Exercise instructions → The output is the line containing "The height and width of the screenshot is (812, 1497)." plus every later line down to the end of the listing below, copied exactly. No pictures belong in it.

___ Material to process ___

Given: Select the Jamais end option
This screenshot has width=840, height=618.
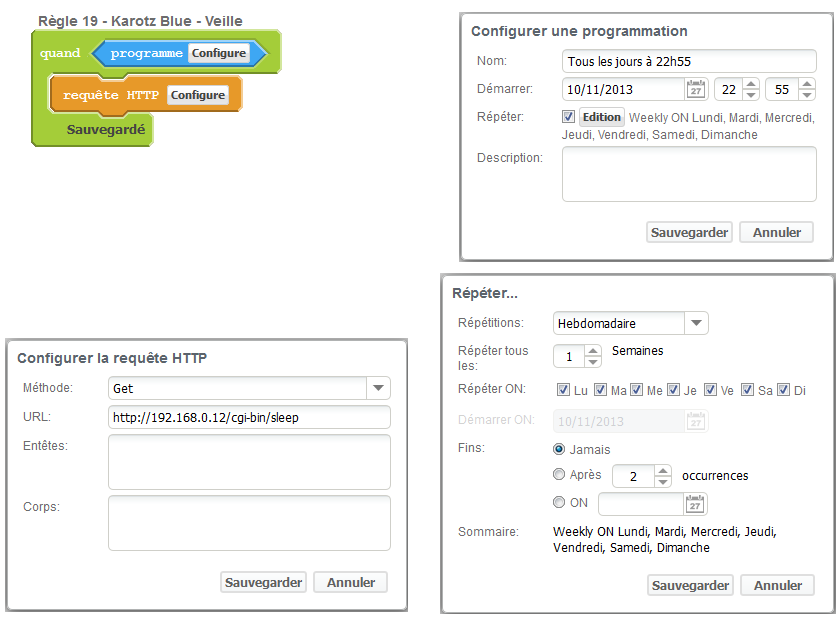Looking at the screenshot, I should (559, 449).
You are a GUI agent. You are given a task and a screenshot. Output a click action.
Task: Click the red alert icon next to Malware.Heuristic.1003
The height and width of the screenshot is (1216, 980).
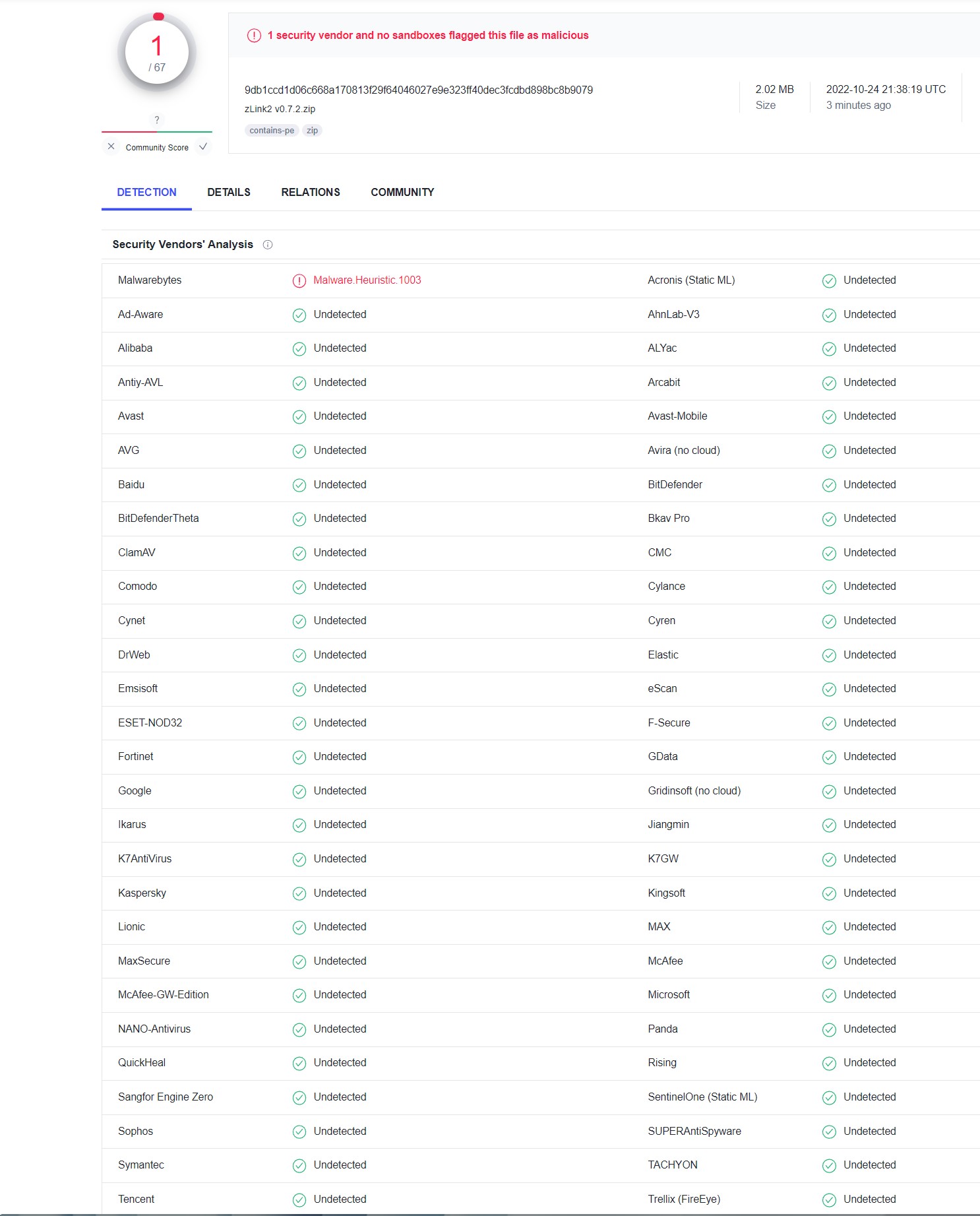[299, 281]
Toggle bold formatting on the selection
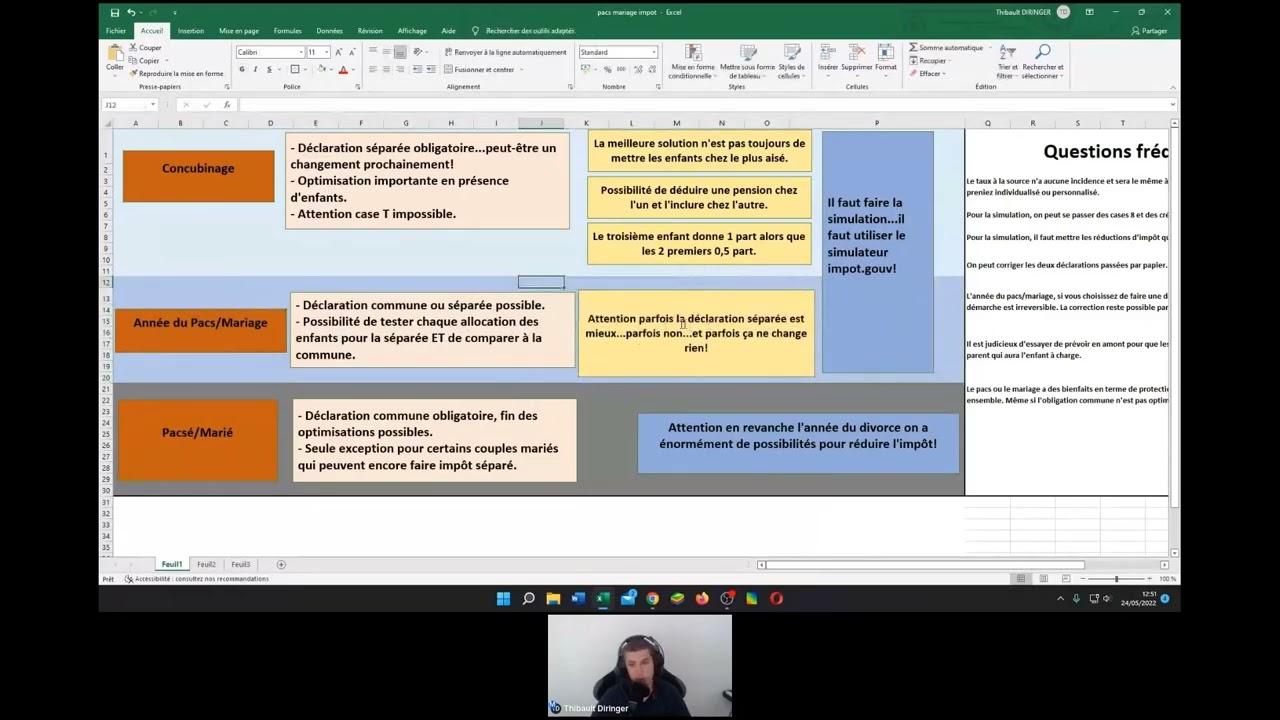This screenshot has height=720, width=1280. click(241, 69)
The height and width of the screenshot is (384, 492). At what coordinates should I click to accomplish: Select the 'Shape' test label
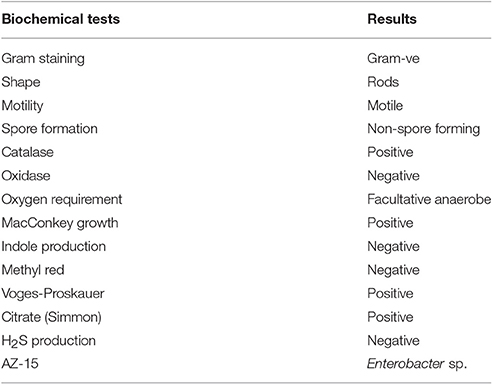pos(21,83)

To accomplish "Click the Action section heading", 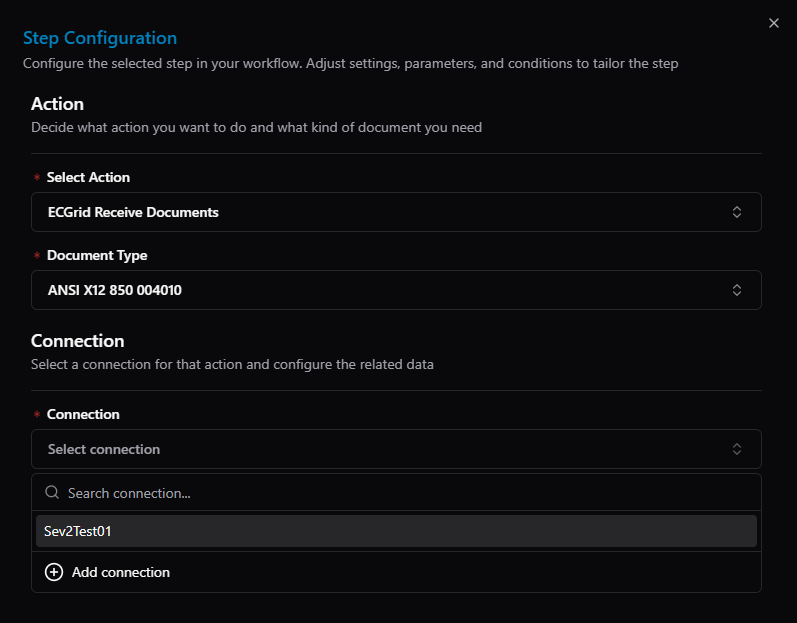I will (57, 104).
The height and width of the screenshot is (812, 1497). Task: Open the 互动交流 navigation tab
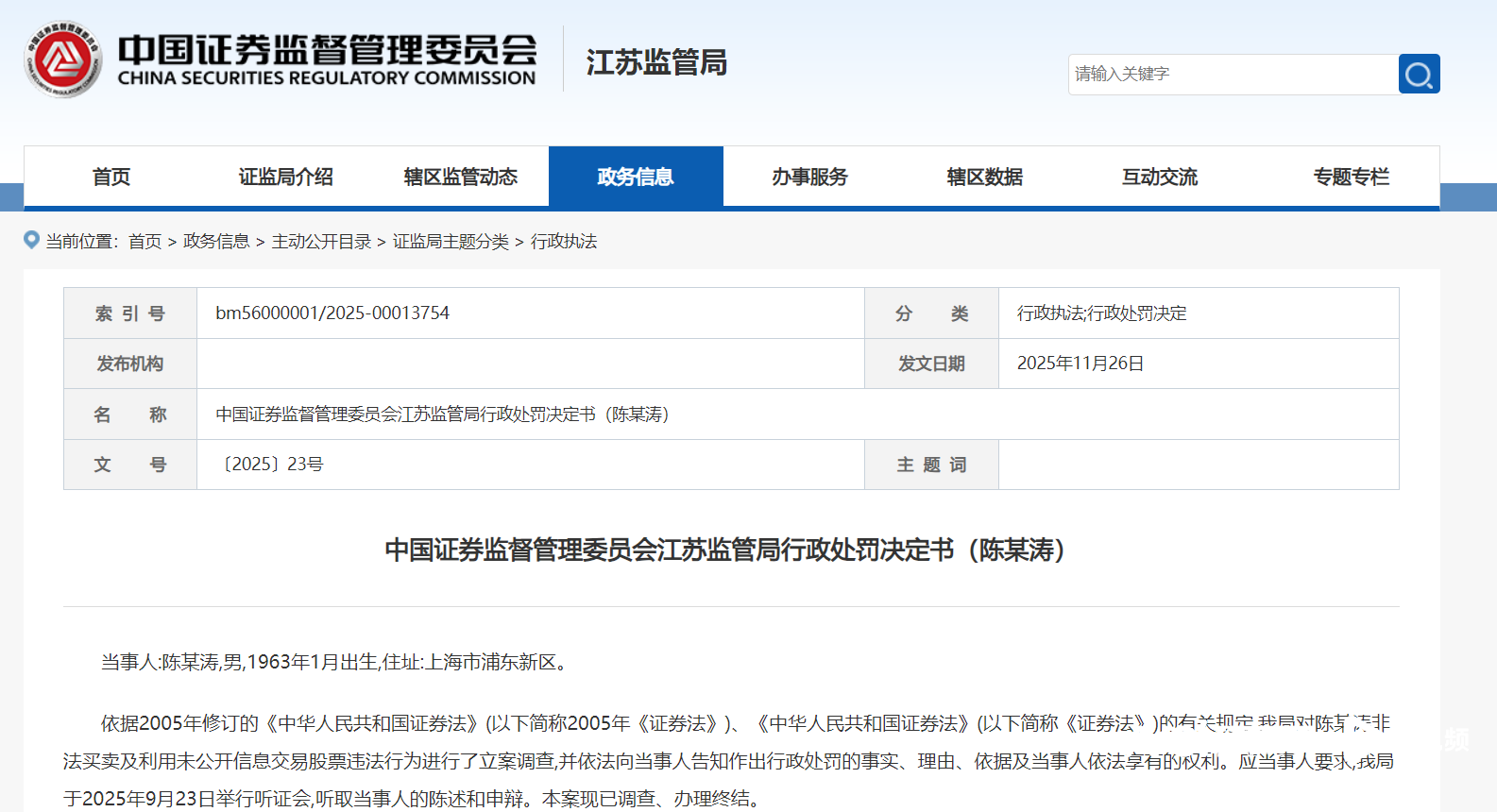[x=1159, y=177]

___

Solution to the exercise →
The height and width of the screenshot is (812, 1497). Task: Open the 互动交流 navigation tab
[x=1159, y=177]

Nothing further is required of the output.